• PROBLEM DESCRIPTION: An exact copy of the listing is needed, with every line kept.

• DATASET RECORDS:
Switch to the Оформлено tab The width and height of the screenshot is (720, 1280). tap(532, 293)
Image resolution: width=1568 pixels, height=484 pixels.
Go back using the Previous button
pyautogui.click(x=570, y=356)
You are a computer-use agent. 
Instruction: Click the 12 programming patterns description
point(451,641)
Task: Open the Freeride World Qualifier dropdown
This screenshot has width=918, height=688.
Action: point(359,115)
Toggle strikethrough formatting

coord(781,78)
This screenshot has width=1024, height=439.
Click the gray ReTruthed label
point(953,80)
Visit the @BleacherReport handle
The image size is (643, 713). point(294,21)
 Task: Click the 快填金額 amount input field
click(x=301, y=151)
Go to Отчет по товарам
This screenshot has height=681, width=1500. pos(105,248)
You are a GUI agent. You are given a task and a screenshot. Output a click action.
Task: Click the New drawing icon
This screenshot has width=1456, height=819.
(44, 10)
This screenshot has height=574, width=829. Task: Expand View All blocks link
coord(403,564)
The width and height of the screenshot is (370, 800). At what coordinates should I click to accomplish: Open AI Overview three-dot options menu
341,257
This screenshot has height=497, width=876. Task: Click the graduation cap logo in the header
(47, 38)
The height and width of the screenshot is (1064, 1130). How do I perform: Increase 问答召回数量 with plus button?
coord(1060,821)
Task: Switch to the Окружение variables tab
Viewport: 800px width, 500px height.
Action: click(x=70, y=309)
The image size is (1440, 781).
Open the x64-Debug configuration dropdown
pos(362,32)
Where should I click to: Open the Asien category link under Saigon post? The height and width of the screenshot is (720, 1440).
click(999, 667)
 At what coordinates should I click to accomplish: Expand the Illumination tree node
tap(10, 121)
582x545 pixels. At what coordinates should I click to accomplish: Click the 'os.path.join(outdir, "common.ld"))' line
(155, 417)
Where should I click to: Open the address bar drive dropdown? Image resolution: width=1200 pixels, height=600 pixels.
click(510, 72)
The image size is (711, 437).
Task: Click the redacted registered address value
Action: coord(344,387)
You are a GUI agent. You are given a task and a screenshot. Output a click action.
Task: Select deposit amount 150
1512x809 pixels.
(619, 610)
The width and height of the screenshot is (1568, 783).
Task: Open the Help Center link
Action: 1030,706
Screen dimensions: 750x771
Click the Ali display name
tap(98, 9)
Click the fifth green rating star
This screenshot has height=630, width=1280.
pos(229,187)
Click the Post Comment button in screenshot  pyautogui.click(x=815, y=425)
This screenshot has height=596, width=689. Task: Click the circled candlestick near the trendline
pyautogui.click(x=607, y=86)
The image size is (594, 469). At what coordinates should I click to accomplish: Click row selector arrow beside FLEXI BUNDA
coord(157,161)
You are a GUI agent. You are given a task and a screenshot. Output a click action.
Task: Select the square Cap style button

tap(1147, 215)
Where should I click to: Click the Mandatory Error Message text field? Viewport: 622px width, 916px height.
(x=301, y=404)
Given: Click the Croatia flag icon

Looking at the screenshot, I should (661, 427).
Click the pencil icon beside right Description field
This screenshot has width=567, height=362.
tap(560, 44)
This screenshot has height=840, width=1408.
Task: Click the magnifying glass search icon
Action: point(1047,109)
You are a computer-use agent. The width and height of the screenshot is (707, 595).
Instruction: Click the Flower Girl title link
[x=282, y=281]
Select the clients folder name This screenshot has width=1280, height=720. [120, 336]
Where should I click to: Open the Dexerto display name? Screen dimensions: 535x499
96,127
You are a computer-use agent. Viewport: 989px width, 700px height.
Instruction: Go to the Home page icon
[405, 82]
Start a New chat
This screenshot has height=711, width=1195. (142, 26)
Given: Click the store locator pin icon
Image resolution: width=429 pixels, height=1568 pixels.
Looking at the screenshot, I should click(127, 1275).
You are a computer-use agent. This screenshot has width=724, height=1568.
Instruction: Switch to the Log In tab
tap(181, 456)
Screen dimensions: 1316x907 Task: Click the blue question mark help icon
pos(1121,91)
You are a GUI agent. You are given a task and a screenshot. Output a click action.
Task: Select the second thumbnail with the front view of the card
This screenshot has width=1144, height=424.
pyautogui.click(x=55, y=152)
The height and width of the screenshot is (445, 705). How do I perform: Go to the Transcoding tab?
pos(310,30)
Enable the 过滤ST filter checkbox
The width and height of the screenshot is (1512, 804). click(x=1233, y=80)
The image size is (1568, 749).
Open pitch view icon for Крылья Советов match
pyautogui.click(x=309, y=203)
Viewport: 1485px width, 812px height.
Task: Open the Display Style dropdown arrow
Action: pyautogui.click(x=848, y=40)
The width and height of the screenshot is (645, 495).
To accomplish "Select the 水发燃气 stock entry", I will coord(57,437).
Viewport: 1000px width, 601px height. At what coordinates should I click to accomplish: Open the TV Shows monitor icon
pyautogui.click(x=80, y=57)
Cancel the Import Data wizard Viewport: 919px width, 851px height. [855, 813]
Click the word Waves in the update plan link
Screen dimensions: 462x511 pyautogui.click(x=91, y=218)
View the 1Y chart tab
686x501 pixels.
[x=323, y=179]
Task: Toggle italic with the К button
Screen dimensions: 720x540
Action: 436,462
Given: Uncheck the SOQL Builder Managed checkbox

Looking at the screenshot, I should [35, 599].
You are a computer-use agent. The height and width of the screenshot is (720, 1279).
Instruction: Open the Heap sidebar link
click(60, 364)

• RESPONSE:
Switch to the Оформлено tab The width and height of the screenshot is (720, 1280). tap(532, 293)
Image resolution: width=1568 pixels, height=484 pixels.
Go back using the Previous button
pyautogui.click(x=570, y=356)
You are a computer-use agent. 
Instruction: Click the 12 programming patterns description
point(451,641)
Task: Open the Freeride World Qualifier dropdown
This screenshot has width=918, height=688.
Action: point(359,115)
Toggle strikethrough formatting

coord(781,78)
This screenshot has width=1024, height=439.
Click the gray ReTruthed label
point(953,80)
Visit the @BleacherReport handle
The image size is (643, 713). point(294,21)
 Task: Click the 快填金額 amount input field
click(x=301, y=151)
Go to Отчет по товарам
This screenshot has height=681, width=1500. pos(105,248)
You are a GUI agent. You are given a task and a screenshot. Output a click action.
Task: Click the New drawing icon
This screenshot has width=1456, height=819.
(44, 10)
This screenshot has height=574, width=829. Task: Expand View All blocks link
coord(403,564)
The width and height of the screenshot is (370, 800). At what coordinates should I click to accomplish: Open AI Overview three-dot options menu
341,257
This screenshot has height=497, width=876. Task: Click the graduation cap logo in the header
(47, 38)
The height and width of the screenshot is (1064, 1130). How do I perform: Increase 问答召回数量 with plus button?
coord(1060,821)
Task: Switch to the Окружение variables tab
Viewport: 800px width, 500px height.
Action: click(x=70, y=309)
The image size is (1440, 781).
Open the x64-Debug configuration dropdown
pos(362,32)
Where should I click to: Open the Asien category link under Saigon post? The height and width of the screenshot is (720, 1440).
click(999, 667)
 At what coordinates should I click to accomplish: Expand the Illumination tree node
tap(10, 121)
582x545 pixels. At what coordinates should I click to accomplish: Click the 'os.path.join(outdir, "common.ld"))' line
(155, 417)
Where should I click to: Open the address bar drive dropdown? Image resolution: width=1200 pixels, height=600 pixels.
click(510, 72)
The image size is (711, 437).
Task: Click the redacted registered address value
Action: coord(344,387)
You are a GUI agent. You are given a task and a screenshot. Output a click action.
Task: Select deposit amount 150
1512x809 pixels.
(619, 610)
The width and height of the screenshot is (1568, 783).
Task: Open the Help Center link
Action: 1030,706
Screen dimensions: 750x771
Click the Ali display name
tap(98, 9)
Click the fifth green rating star
This screenshot has height=630, width=1280.
pos(229,187)
Click the Post Comment button in screenshot  pyautogui.click(x=815, y=425)
This screenshot has height=596, width=689. Task: Click the circled candlestick near the trendline
pyautogui.click(x=607, y=86)
The image size is (594, 469). At what coordinates should I click to accomplish: Click row selector arrow beside FLEXI BUNDA
coord(157,161)
You are a GUI agent. You are given a task and a screenshot. Output a click action.
Task: Select the square Cap style button

tap(1147, 215)
Where should I click to: Click the Mandatory Error Message text field? Viewport: 622px width, 916px height.
(x=301, y=404)
Given: Click the Croatia flag icon

Looking at the screenshot, I should (661, 427).
Click the pencil icon beside right Description field
This screenshot has width=567, height=362.
tap(560, 44)
This screenshot has height=840, width=1408.
Task: Click the magnifying glass search icon
Action: point(1047,109)
You are a computer-use agent. The width and height of the screenshot is (707, 595).
Instruction: Click the Flower Girl title link
[x=282, y=281]
Select the clients folder name This screenshot has width=1280, height=720. [120, 336]
Where should I click to: Open the Dexerto display name? Screen dimensions: 535x499
96,127
You are a computer-use agent. Viewport: 989px width, 700px height.
Instruction: Go to the Home page icon
[405, 82]
Start a New chat
This screenshot has height=711, width=1195. (142, 26)
Given: Click the store locator pin icon
Image resolution: width=429 pixels, height=1568 pixels.
Looking at the screenshot, I should click(127, 1275).
You are a computer-use agent. This screenshot has width=724, height=1568.
Instruction: Switch to the Log In tab
tap(181, 456)
Screen dimensions: 1316x907 Task: Click the blue question mark help icon
pos(1121,91)
You are a GUI agent. You are given a task and a screenshot. Output a click action.
Task: Select the second thumbnail with the front view of the card
This screenshot has width=1144, height=424.
pyautogui.click(x=55, y=152)
The height and width of the screenshot is (445, 705). How do I perform: Go to the Transcoding tab?
pos(310,30)
Enable the 过滤ST filter checkbox
The width and height of the screenshot is (1512, 804). click(x=1233, y=80)
The image size is (1568, 749).
Open pitch view icon for Крылья Советов match
pyautogui.click(x=309, y=203)
Viewport: 1485px width, 812px height.
Task: Open the Display Style dropdown arrow
Action: pyautogui.click(x=848, y=40)
The width and height of the screenshot is (645, 495).
To accomplish "Select the 水发燃气 stock entry", I will coord(57,437).
Viewport: 1000px width, 601px height. At what coordinates should I click to accomplish: Open the TV Shows monitor icon
pyautogui.click(x=80, y=57)
Cancel the Import Data wizard Viewport: 919px width, 851px height. [855, 813]
Click the word Waves in the update plan link
Screen dimensions: 462x511 pyautogui.click(x=91, y=218)
View the 1Y chart tab
686x501 pixels.
[x=323, y=179]
Task: Toggle italic with the К button
Screen dimensions: 720x540
Action: 436,462
Given: Uncheck the SOQL Builder Managed checkbox

Looking at the screenshot, I should [35, 599].
You are a computer-use agent. The height and width of the screenshot is (720, 1279).
Instruction: Open the Heap sidebar link
click(60, 364)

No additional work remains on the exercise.